俺は、ふと、自分の死期について考えを巡らせた。
自分が死ぬ時の天気は、どんな天気なのか興味が湧いたのだ。
どんな天気で亡くなるのか、晴れ、雨、くもり、はたまた嵐の日か。そう考えれば、考えるほど自分の死に際の天気が、どんな顔を見せてくれるのか、これから楽しみでならない。
*
ある日、中学時代の同級生が死んだ、と風の噂で耳にした。あまり関わりすら持たなかった同級生の死は、【病死】だと聞いた。

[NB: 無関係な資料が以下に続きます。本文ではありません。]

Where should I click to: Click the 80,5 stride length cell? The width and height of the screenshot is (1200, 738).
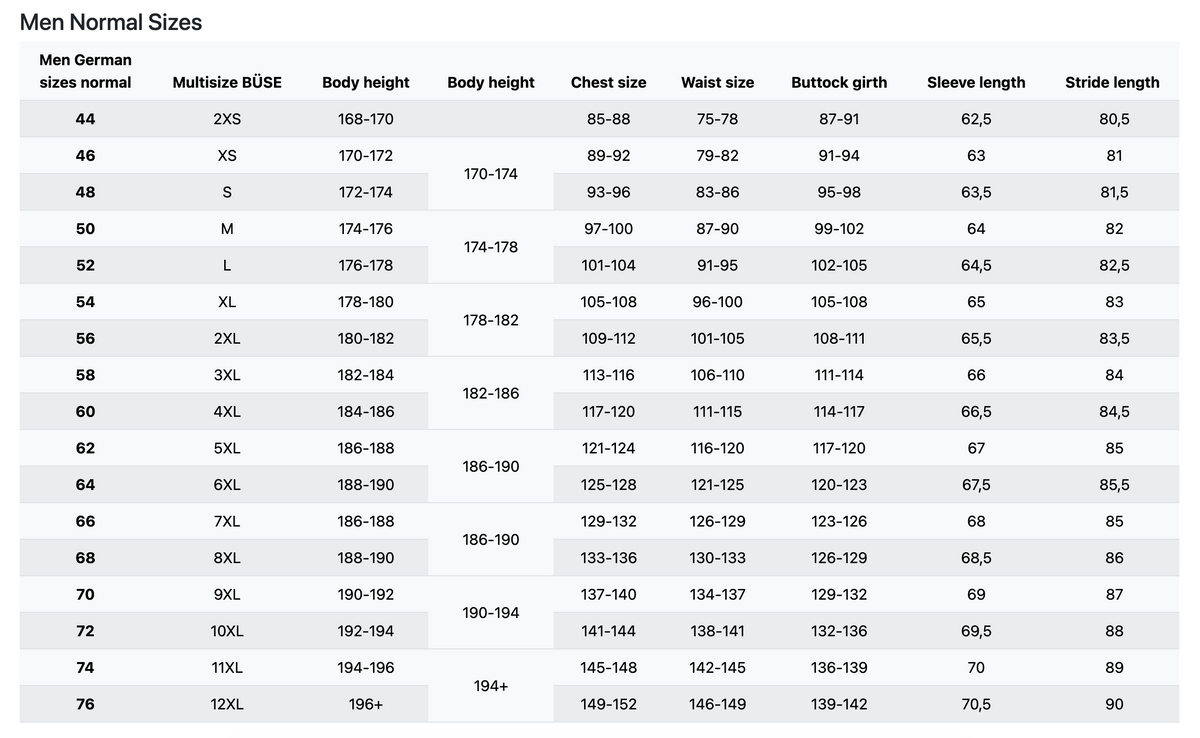pos(1114,119)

酒とタバコの飲み吸いが激しく、それが原因で亡くなったという。
周りの関わりを持つ者は、彼の死を悲しんだ。
だが、俺は彼の死の原因なんかどうでも良い。死んだ原因なんて、結局は他人と似たり寄ったりな感じで死ぬのだ。
それよりも、彼が死んだ日の天気だ。
彼が死んだ日の天気はーー晴れだった。
とても、美しい青空の日だった。
「……。羨ましい」
羨ましい限りだ。天気の良い日に亡くなるなんて羨ましい。
俺も天気の良い空の下で死にたいーーそう、強く思うようになっていた。
でも、死ぬにしても場所を選ばないといけない。
そうだな……。緑豊かな芝生の上で、眠るように死にたいな。
「そうだ、探しに出かけよう」
俺の最期を飾る、良い死に場所を探しに旅に出よう。
俺は最低限の荷物を持って、美しい芝生を探しに旅に出た。
別に今死にたいというわけではない。
例えるなら、生前葬儀みたいなものだ。生きているうちに葬儀を済ませる人もいるのだから、自分の最期の場所を探してもバチは当たらないだろう。